GitHub - IBM/data-access-and-governance-using-cpd-on-aws: Data Access and Govern...

 7 months ago
source link: https://github.com/IBM/data-access-and-governance-using-cpd-on-aws
Go to the source link to view the article. You can view the picture content, updated content and better typesetting reading experience. If the link is broken, please click the button below to view the snapshot at that time.

Data Access and Governance using CPD on AWS

In this Code Pattern, we will demonstrate how to create hybrid cloud data architecture using IBM Cloud Pak for Data (CP4D) and AWS together.

Data fabric is a highly scalable, distributed data architecture comprising both shared data assets and streamlined data integration and governance capabilities that can be used to tackle modern data challenges. A typical data fabric solution will comprising of components such as Data Catalog, Data Integration, Data Governance, Data Visualisation etc.

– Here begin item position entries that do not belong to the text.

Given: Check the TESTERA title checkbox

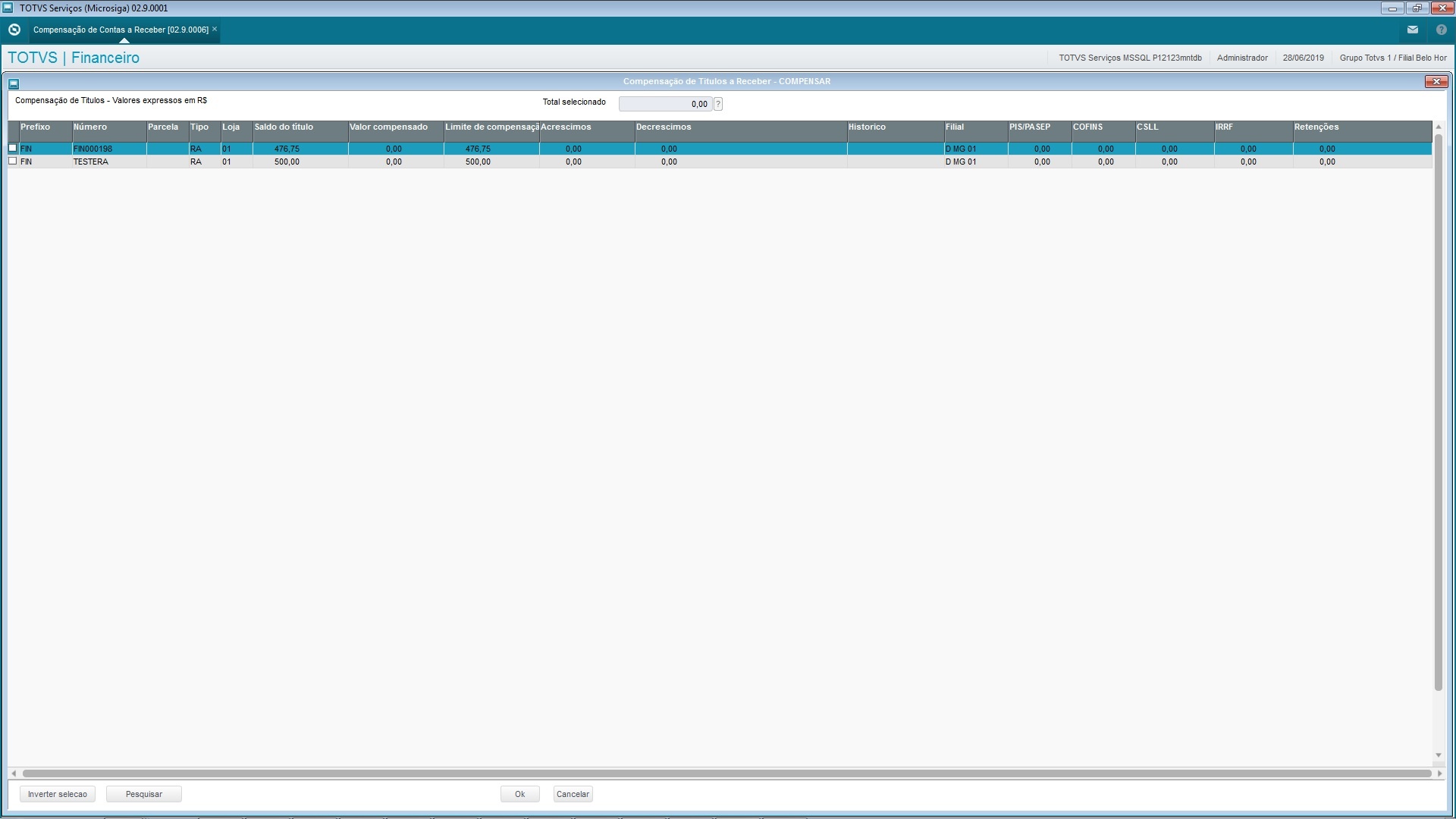Looking at the screenshot, I should [13, 162].
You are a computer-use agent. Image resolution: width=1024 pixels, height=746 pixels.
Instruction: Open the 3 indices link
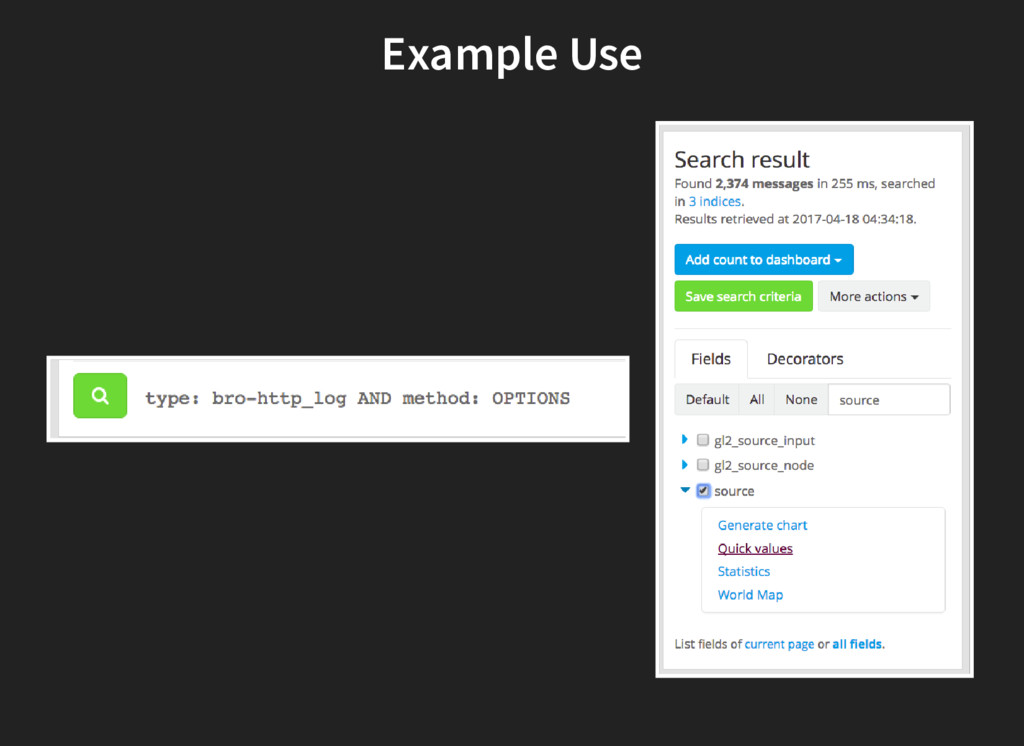point(714,202)
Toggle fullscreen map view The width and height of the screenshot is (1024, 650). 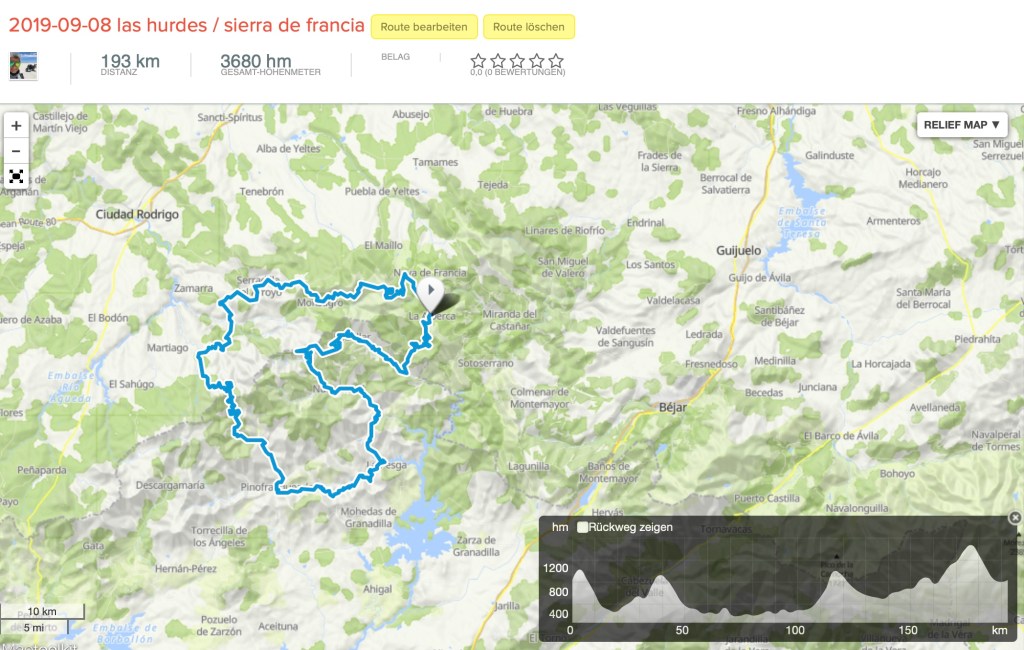pos(16,176)
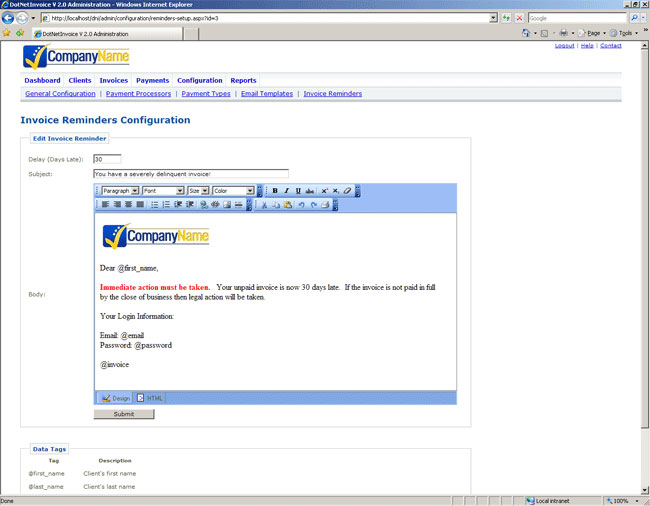Expand the Size dropdown
This screenshot has height=506, width=650.
tap(198, 191)
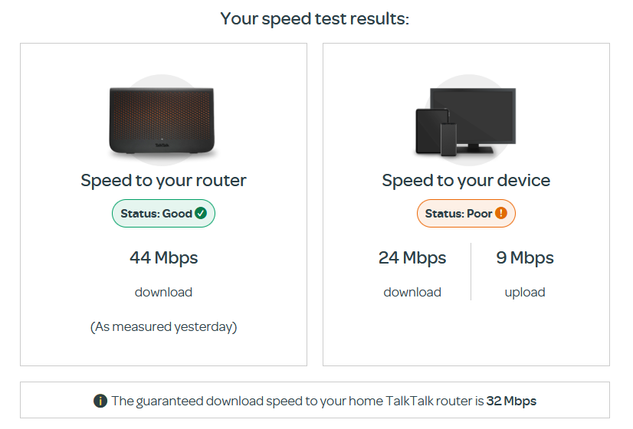The width and height of the screenshot is (633, 429).
Task: Click the Speed to your router heading
Action: tap(163, 181)
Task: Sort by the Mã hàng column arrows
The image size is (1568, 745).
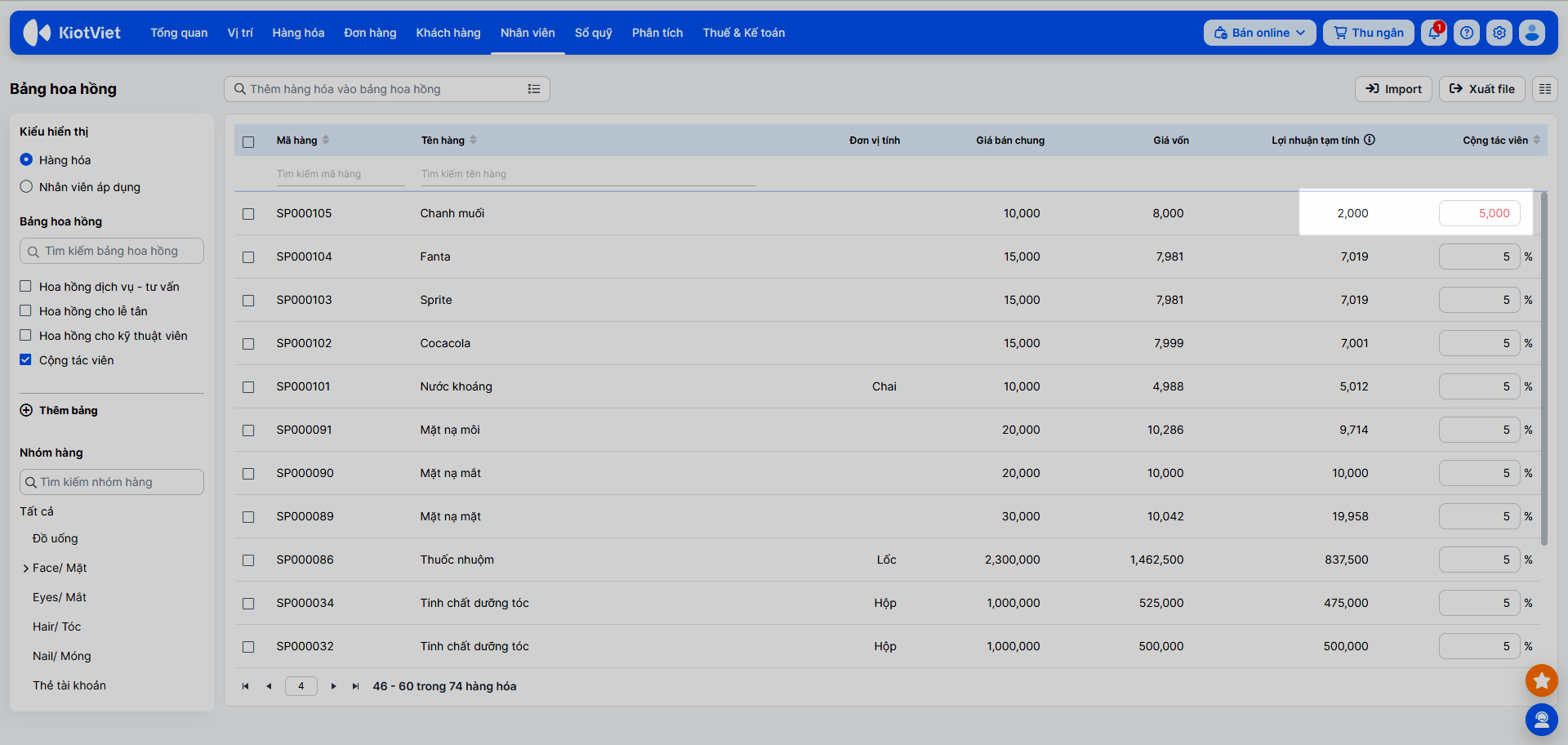Action: tap(326, 140)
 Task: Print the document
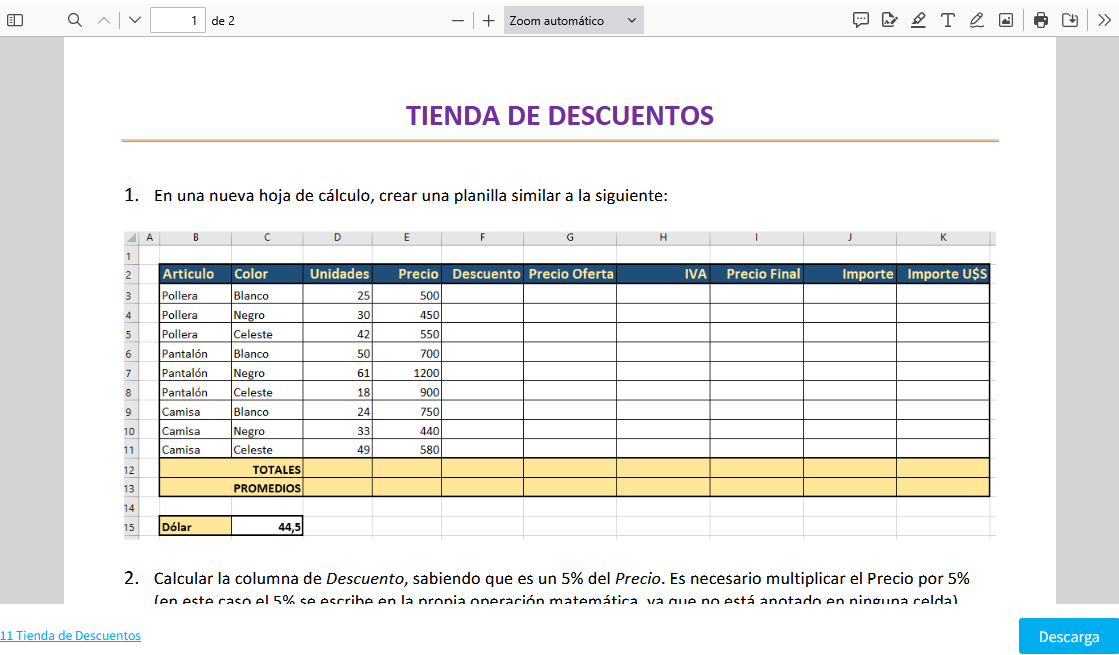click(x=1041, y=20)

In this Data Access & Governance Code Pattern, you will solve the challenges faced by different personas in Data Analytics.

  • Data scientists spend 80% of their time in discovering, curating, and cleansing the data. How to provide them quality data for analytics?
  • Data Engineers face lots of challenges while integrating data from multiple data sources. How can they quickly and efficiently collect and integrate data?
  • Data Steward deals with data privacy and protection challenges. How to ensure that the data is governed, and no sensitive information is shared with data consumers?

These Gaps could now be addressed by the governed data fabric architecture using IBM Cloud Pak for Data.

After completing this Code Pattern, you will understand how to :

  • How to create connection between external data sources and IBM Cloud Pak for Data.
  • How to ingest data from multiple data sources.
  • How to clean, filter, or reshape data.
  • How to query data from multiple data sources without copying or moving the data.
  • How to create data integration pipeline to transform and integrate data from heterogeneous data sources.
  • How to protect sensitive data (such as PII) to be shared with data consumers.
  • How to schedule job to run data integration pipeline periodically.


  1. Create external connection between external data sources (eg. Amazon S3, and Amazon Aurora PostgreSQL) and IBM Cloud Pak for Data.
  2. Use IBM Data Virtualization to query data from multiple data sources without creating data replica.
  3. Use IBM DataStage to create ETL pipeline
  4. Use IBM Data Refinery Flow to clean, and filter the data.
  5. Use IBM Watson Knowledge Studio to profile and govern the data.
  6. Supply the data to AI based predictive system such as Amazon SageMaker or Jupyter Notebook to create machine learning models.



Include Components

These are the components & services which are included in this Code Pattern.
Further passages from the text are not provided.